__Aim of the task__
Can you write out all of the following items again, requests included, and shift every coordinate in the answers by -126? Leave out the pictures.

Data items
++++++

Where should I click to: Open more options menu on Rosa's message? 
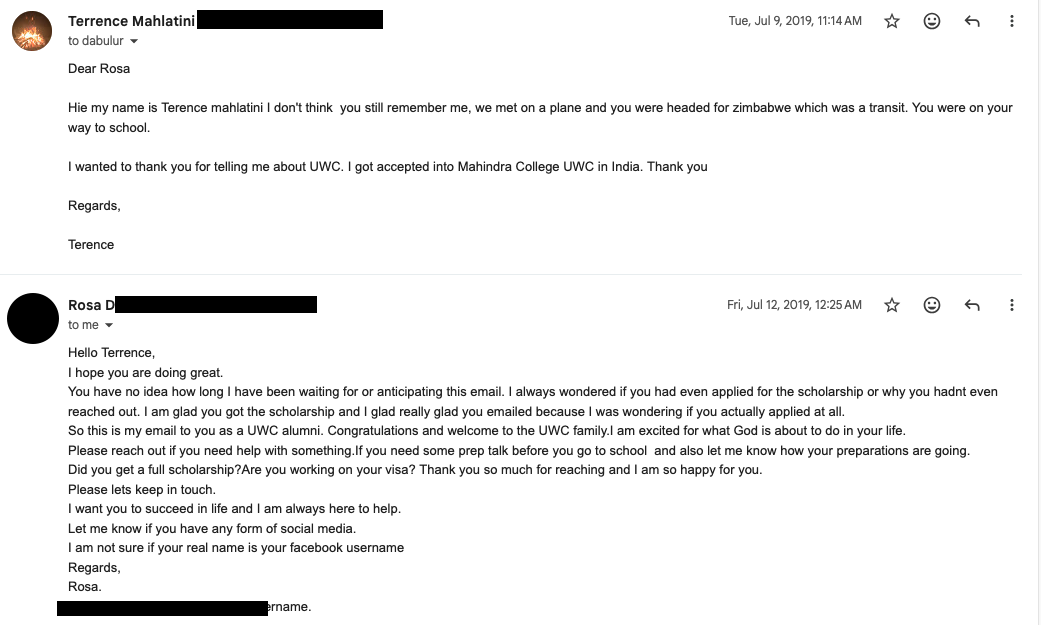[x=1012, y=304]
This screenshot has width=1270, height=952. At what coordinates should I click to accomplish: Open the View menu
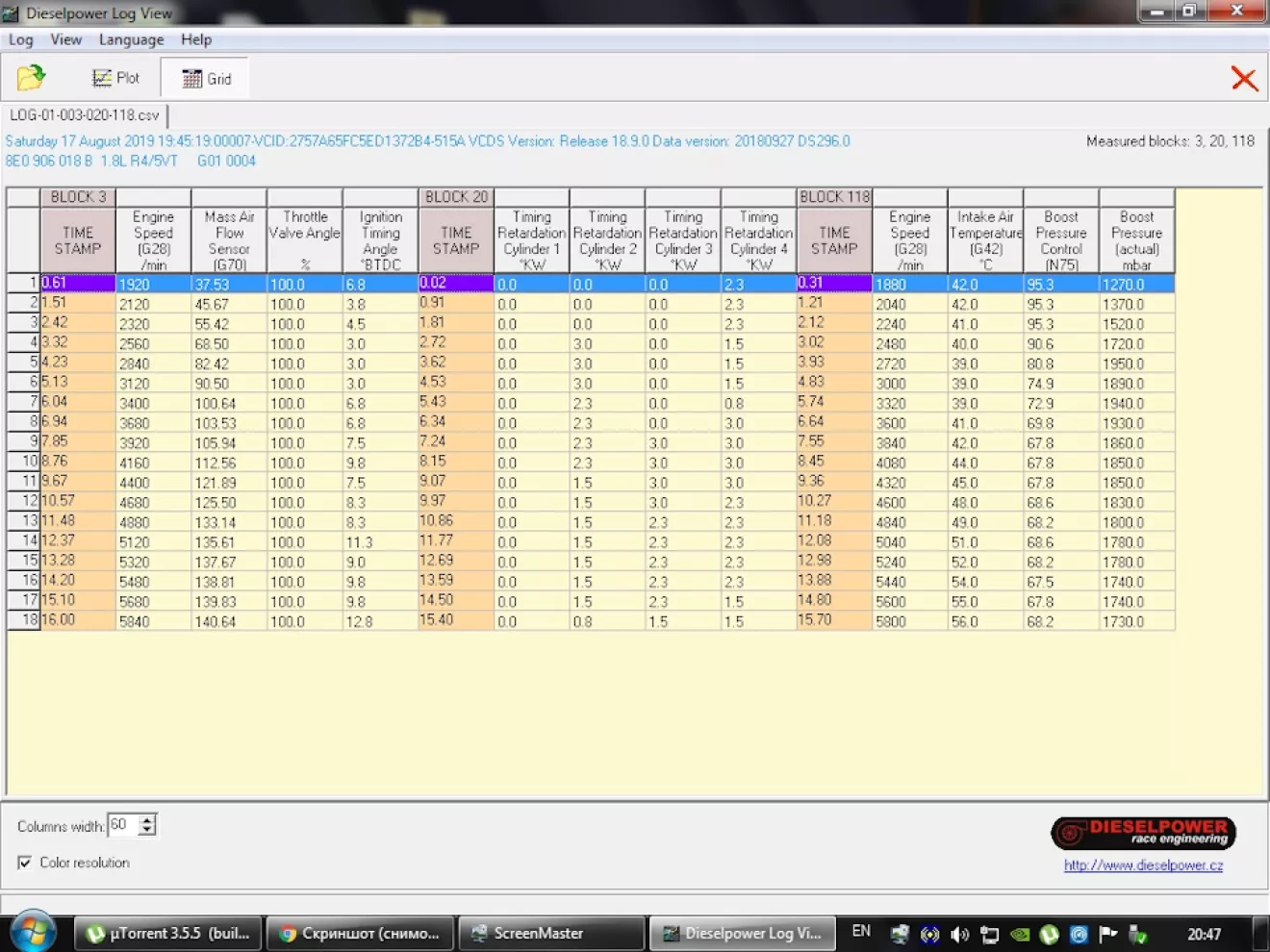[x=65, y=39]
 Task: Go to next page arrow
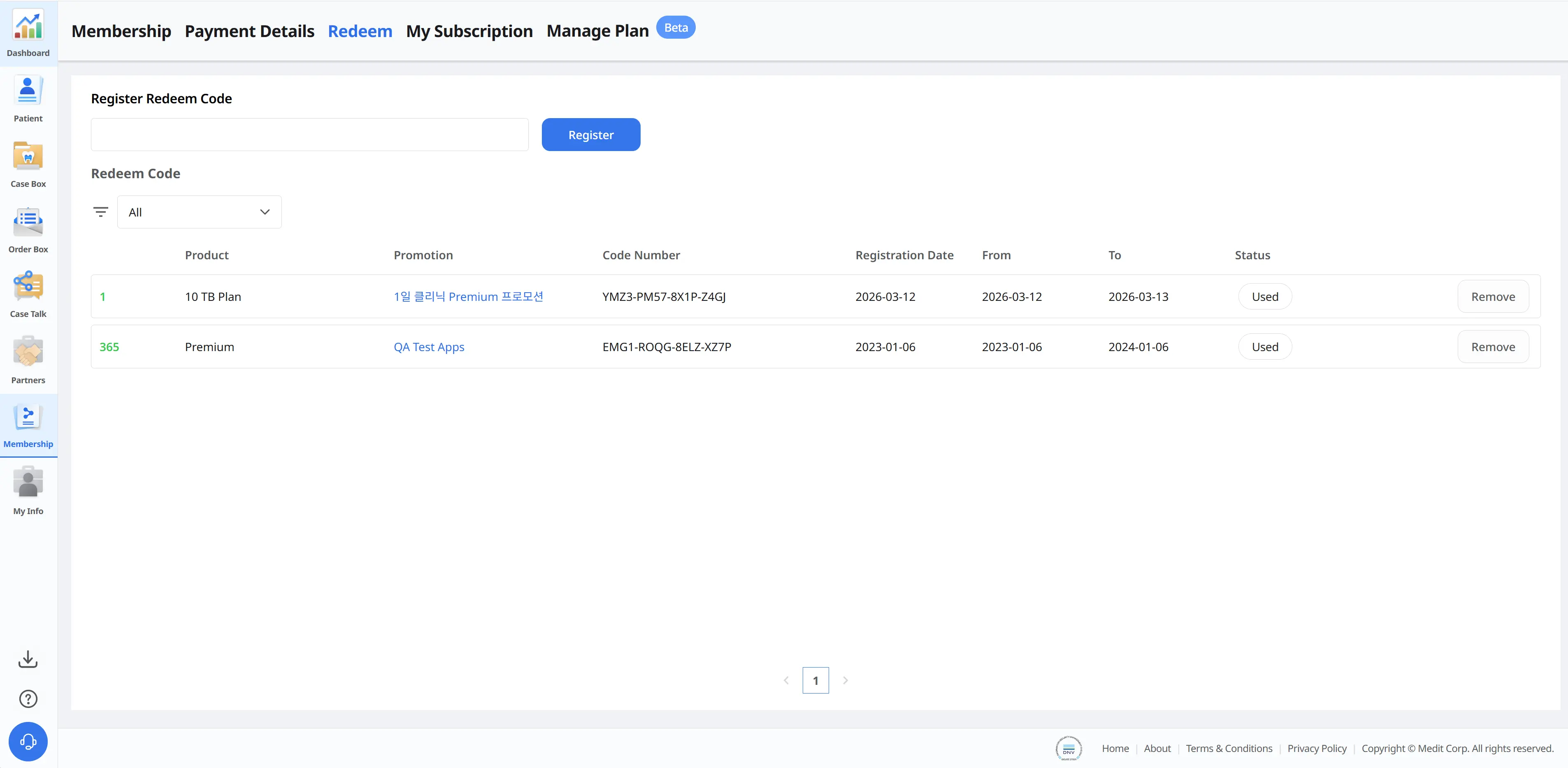point(845,680)
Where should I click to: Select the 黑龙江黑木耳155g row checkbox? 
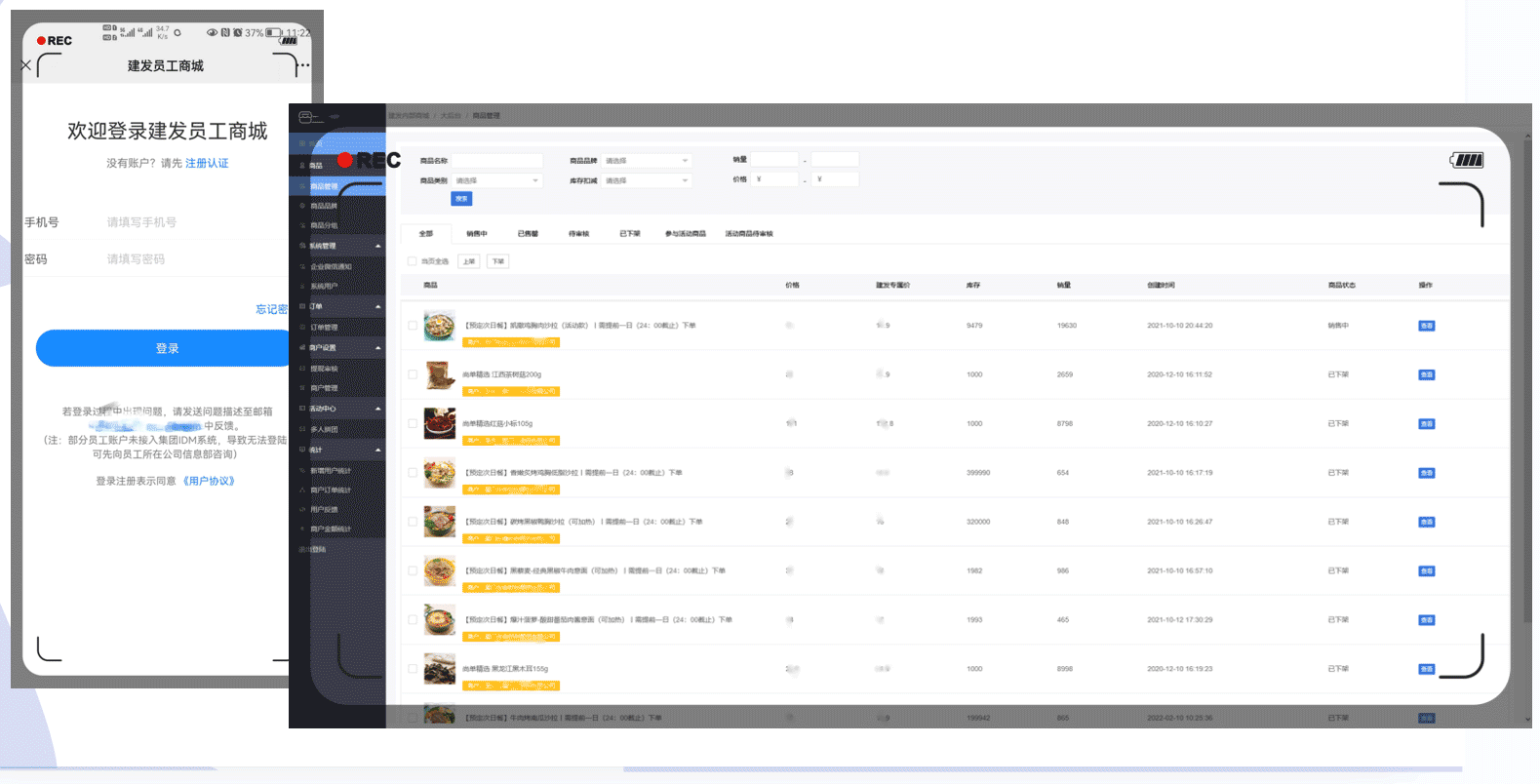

++++++

__Exercise answer__
Where should I click to: Open more options menu on Rosa's message? 
[x=886, y=178]
This screenshot has width=1270, height=952. At what coordinates should I click to accomplish: Open the View menu
[x=-61, y=-87]
 Task: Go to next page arrow
point(719,554)
Where should I click to: Select the 黑龙江黑木耳155g row checkbox? 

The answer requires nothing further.